SALARIES: WE’RE NOT INDEBTED TO WORKERS IN BAYELSA — GOV DICKSON

6 Jul

SALARIES: WE’RE NOT INDEBTED TO WORKERS IN BAYELSA — GOV DICKSON
…my predecessor took over N100 billion bond …civil servants receive June salaries today

06/07/2015. 
Bayelsa State Governor, Hon. Seriake Dickson on Monday re-assured workers of the state that payment of salaries for the month of June 2015 will commence this week.

Speaking in a live interview on “Focus Nigeria ” aired on the Africa Independent Television, (AIT) and monitored in Yenagoa, the governor said he had already authorized the payment of the salaries to commence from today (Tuesday July 7).

Dickson, who lamented the current economic downturn in the country, however maintained that Bayelsa State was not owing its workers, as it was the case with most states in the federation due to the sharp drop in oil revenue.

As part of efforts to meet salary obligations to workers, the Governor said there has been a drastic reduction in government’s expenditure, adding that his office has not received security votes and some other statutory allowances for the past 3 months.

According to him, Bayelsa was one of the heavily indebted states upon his assumption of office, adding that the state is now ranked among the least indebted as a result of his administration’s prudent management of resources.

Dickson said:, “We are not owing our normal monthly obligations to our workers. Just yesterday, after reviewing the financial reports for the month, I have authorized that salaries for June be paid and the process will commence from tomorrow (Tuesday). But we have been slowed down in terms of execution of most of the massive infrastructural programmes that we got involved in over the past 3 years.

“To that extent there are major challenges facing Bayelsa and indeed all states in the country but not to the extent of not paying our workers because of the structures and mechanisms we have put in place. We need the bailout because of the obligations we have to our contractors towards the completion of on-going projects.”
Although the state does not owe salaries, the Governor lent his voice to the on-going clarion call on the Federal Government to provide financial bailout to state governments, including Bayelsa to enable the state meet its outstanding contractual obligations.

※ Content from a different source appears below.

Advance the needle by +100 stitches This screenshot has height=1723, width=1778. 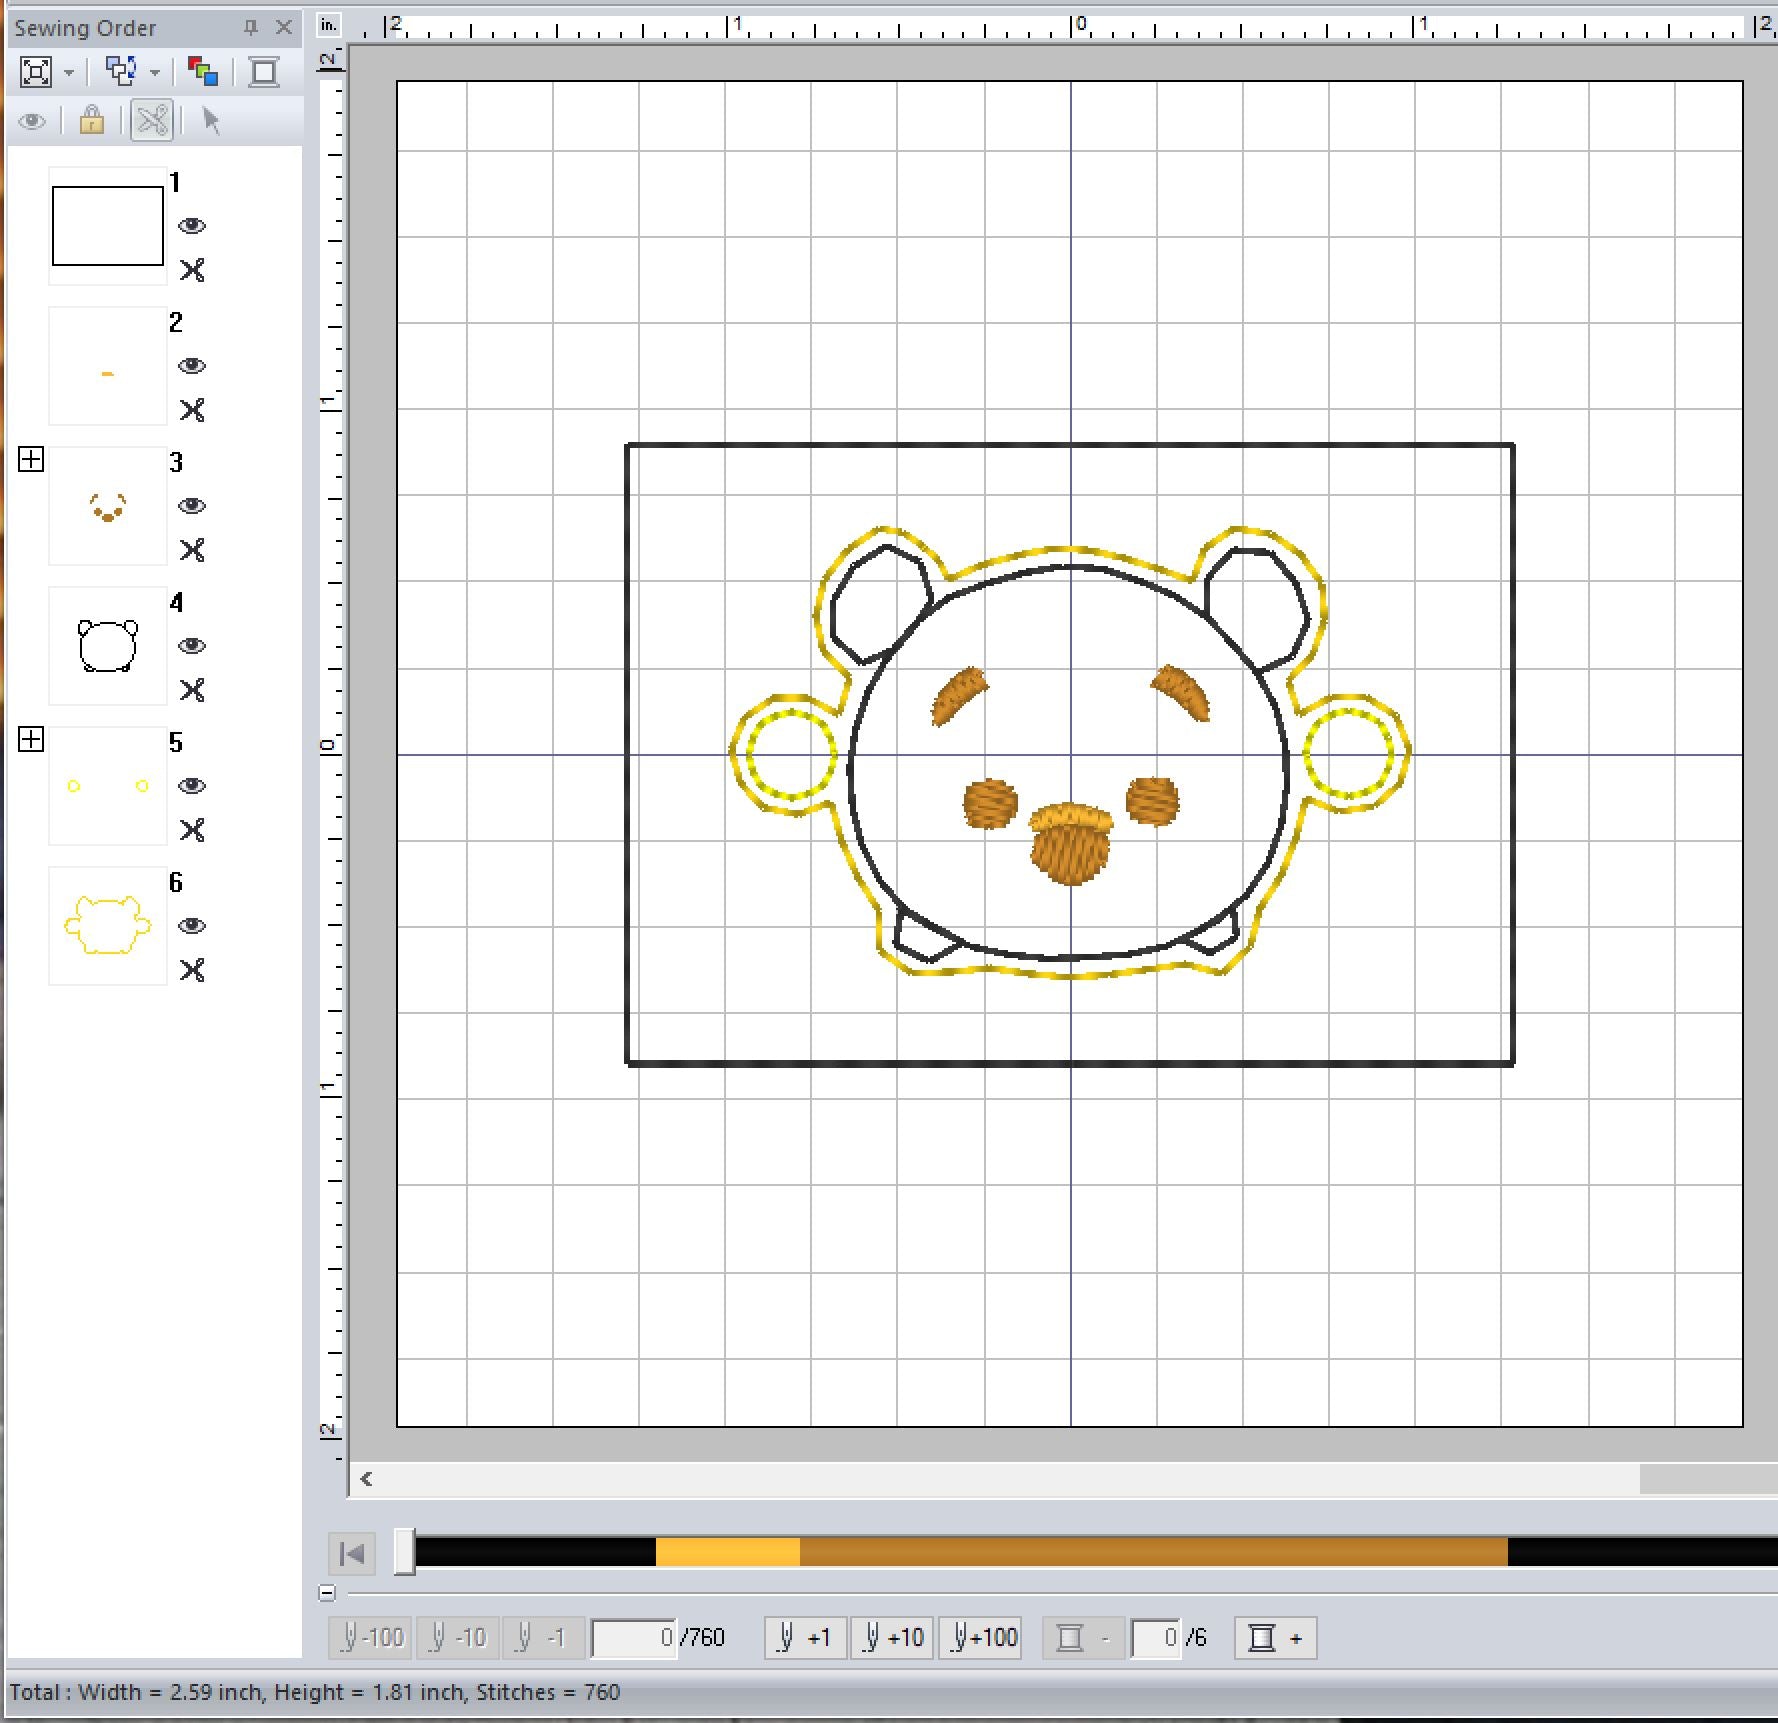click(981, 1638)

“We inherited a very high debt profile. The bond that was taken by my predecessor (Timipre Sylva) is close to N100 billion when you add the interest elements, which we are servicing in order to maintain the corporate integrity of the state. But now, I can report to you that Bayelsa is one of the least indebted states. 

“So from inheriting a government that was one of the heaviest indebted, now over 3 years, even in the midst of funding our massive infrastructural and other development projects; because of the way we have been managing the resources of the state, Bayelsa has now translated from being one of the most heaviest indebted to one of the least indebted states”, he emphasized. 

Commenting on the inability of local government councils to pay salaries, Governor Dickson absolved the state government from the predicament, noting that there was no time his administration made any illegitimate deductions from council allocations.

The Governor, who said efforts were being made by the state House of Assembly to address the issue through its oversight functions, explained that, the state government is augmenting the recurrent expenditure of councils by paying 60 per cent of teachers’ salaries. 

Dickson said, “My local government chairmen will tell you that since I became Governor, I have not tampered with local government funds. Statutorily, local government councils are responsible for the payment of primary school teachers. But because of our emphasis on education, Bayelsa state government pays 60% of that obligation and allowed the local governments to pay only 40%.

“I am aware that most councils are owing their workers some months in arrears which is not acceptable. Recently, I am told that the house of assembly is conducting a public hearing into the issue and I have directed the chairmen to appear before the house to explain why they are defaulting because I am not owing at the state level.”